自宅での看取り医療に関わらせてもらっていますが、やはり最後の最後には、近くで見守る人、多くは家族の方ですが、その方達の力に私たちも頼ることになります。近しい人の力無くして、自宅で最後を迎えるということは、なかなか実現できないことかと。
自宅で最後を迎えることが、良いということではなく、それぞれの方が希望するようになれればと思うだけですが、やはり自宅はハードルが高くなるのだろうと、今の医療や介護の力が行き届いていない現実があると感じています。
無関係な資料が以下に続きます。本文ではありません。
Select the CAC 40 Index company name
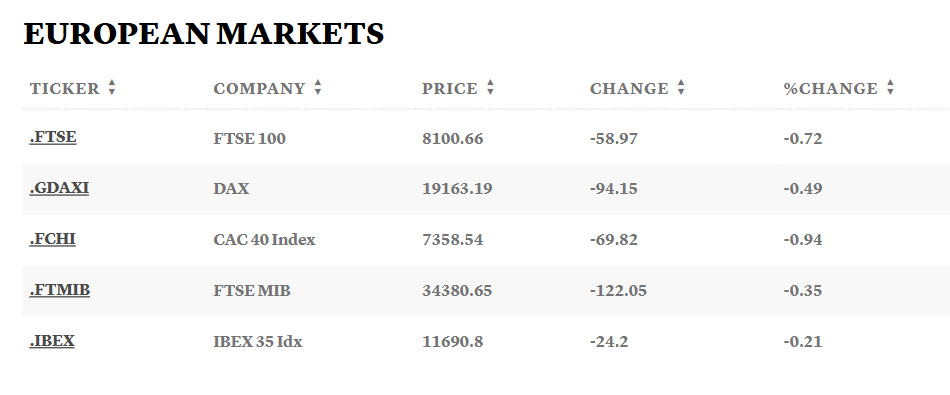950x395 pixels. (x=264, y=239)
近くで介護する方々の不安や気持ちがどんなものなのか?想像はしているつもりでも、自分でも経験がないのでわからないことが多くあるんだろうとは思っていましたが、この本を読んで、そのことを思い知らされました。
私たち医療者に取ってあたりまえのことが、全然そんなふうではないことがたくさんあり、そのことを私たちが忘れてしまわないようにしなければならない、そういう気持ちにさせていただきました。
近しい人が目の前で衰弱していく、そんな時ってどんな状況なのか?病院で最後を迎えることがあたりまえになった現代では、皆さんも知らないことばかりでしょう。この本にはそんなリアルが記録されています。これから自分の人生の最後を考える方、近しい人を看病されておられる方に取って、とても参考になる本だと思います。ご興味のある方はぜひ一度読んでいただければ。